I’m sure I have more pet peeves but I can’t think of them right now.  As they spring to mind I’ll bring them up.  I’m sure you are all interested in what bugs me.
Kristina brought me some homemade caramels tonight which were yummy!  Homemade caramel people!  It’s so yummy!  I am back on to my burger kick.  I need a cheese burger.  I need one so bad I am contemplating just going to Burger King and getting a Jr. Whopper.  I’ve been told I need to hold out for Marlow’s Tavern.  It better be worth it!  My song of the day would be Ke$ha “You’re Love is My Drug” – yeah, I went there!  Enjoy having it run through your head all night – ha haaha! Good night all!

Monday, December 27, 2010

I hate me too!



12/27/10 – I survived my two Christmases.  I had a really great time.  Yesterday morning we woke up to play in the snow a little and then have hash brown casserole – YUM!  After we finished one meal we start working on the next – that’s just how we role!  We lounged around and enjoyed family time.  Mark grilled a fabulous beef tenderloin for our “Christmas” dinner.  Around 3 o’clock we had our second meal of the day – grilled beef tenderloin, baked potato, salad, along with all the sauces and fixings.  It was a lovely meal.  Dad and Granny headed home after we cleaned up the kitchen.  That left me, Todd, mom, Mark, and Erin.  What to do?

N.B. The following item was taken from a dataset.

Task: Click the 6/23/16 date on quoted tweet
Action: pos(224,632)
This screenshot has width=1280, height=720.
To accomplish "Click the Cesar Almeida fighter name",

How about some online shopping and TV?
Each of us girls looked for something we wanted.  I want a sapphire necklace to go with my earrings and bracelet, Erin wanted boots, and mom wants a jacket – notice how Erin’s is past tense?  Yeah, she was able to find what she wanted, mom and I are still searching.  I have plenty of time – nothing but time to sit and recuperate.
A little later in a day we decided to pull out our Glee season 1 DVD and introduce mom, Erin and Mark to all the fun.  I heart Glee.  Mom survived watching it and one time I would have sworn she was asleep until she said “that sounded good!” Ha haha!  She cracks me up.  I love to sing along with the show.  Sometimes I find Todd just starting at me waiting for me to break out into song.  I have to admit that I find it hard at times.  Y’all should have seen me when we went to see Wicked at the Fox.  I had all the songs memorized and had added my own flair and inflection to them.  If something terrible had happened to one of the actresses and her understudy I would have totally been prepared to step in.  I bet the people sitting in front of me hated me – or they could have been thinking “that girl behind us should totally audition for the part of Galinda!”  (Total bunny trail, but that was the best birthday present I EVER got.  Going to see Wicked at the Fox and staying at Georgian Terrace.  If/When I make it back to New York I am so going to see Wicked on Broadway.)
I finally made it out of the house on non-doctor-related-business today.  Erin and Mark were headed out of town so we all went to eat at Mojitos (if anyone needs a good Cuban restaurant in the Atlanta area, go to Mojitos in Norcross) and Todd met us during his lunch hour.  The food like always was delicious.  I am eating like a bird lately.  I can only eat about 1/3 of what I normally would have consumed during a meal pre-surgery.  It hurts my feelings because the food is so good and there aren’t too many things that I love more than good food.  I love to eat!  Maybe that is why our refrigerator is so full?  I refuse to throw out the food because I want to eat it! 
I stepped on the scale the other day just out of curiosity.  I have been eating better and thought I might have gained some weight.  Nope, down a pound – SWEET!  I stepped on the scale this morning fully aware that I had to have gained like 3 pounds.  I ate a ton yesterday – beef tenderloin, baked potato, cake, buckeyes, red velvet bites (Yum!), … Can you believe it?  I lost another pound!  I know, I know!  I hate me too!  I am now down a total 13 lbs.  My New Year’s resolution is going to be to keep off the weight that I’ve lost.
It was nice to get out and have some fun today, but it really wore me out.  As I was sitting at lunch my eyes started to get heavy and I just felt very tired.  I am amazed at how simple things, like getting ready to go somewhere or going out to lunch, wear me out!  Once mom and I got home we started working on one of my “to do’s” while I’m stuck on the couch – watching all my Harry Potter movies.  We started with the first one.  I wanted to watch all of them before I saw the first installment of The Deathly Hallows but that didn’t quite work out.  I figure watching them now is just as good.  Hopefully I can fit 2 movies in tomorrow.
I had a yummy dinner tonight and got some fabulous Ritz crackers with peanut butter inside dipped in chocolate today, so I don’t really want anything else to eat.  There were only a few Ritz and I had to share with Todd and mom.  I think mom and I might have to make some of our own tomorrow.  My song of the day would be “Wishin’ and hopin’, and thinkin’, and prayin’”.  The oncologist’s office called today and scheduled a consultation for January 5th.  I’m a little nervous, but I’m also ready to get this knocked out!  I know I will feel better once I know what the plan is – I love to have a plan laid out (I have type A tendencies).
Well, good night all.  Go Falcons! (Sometimes I like to pretend I care about football.)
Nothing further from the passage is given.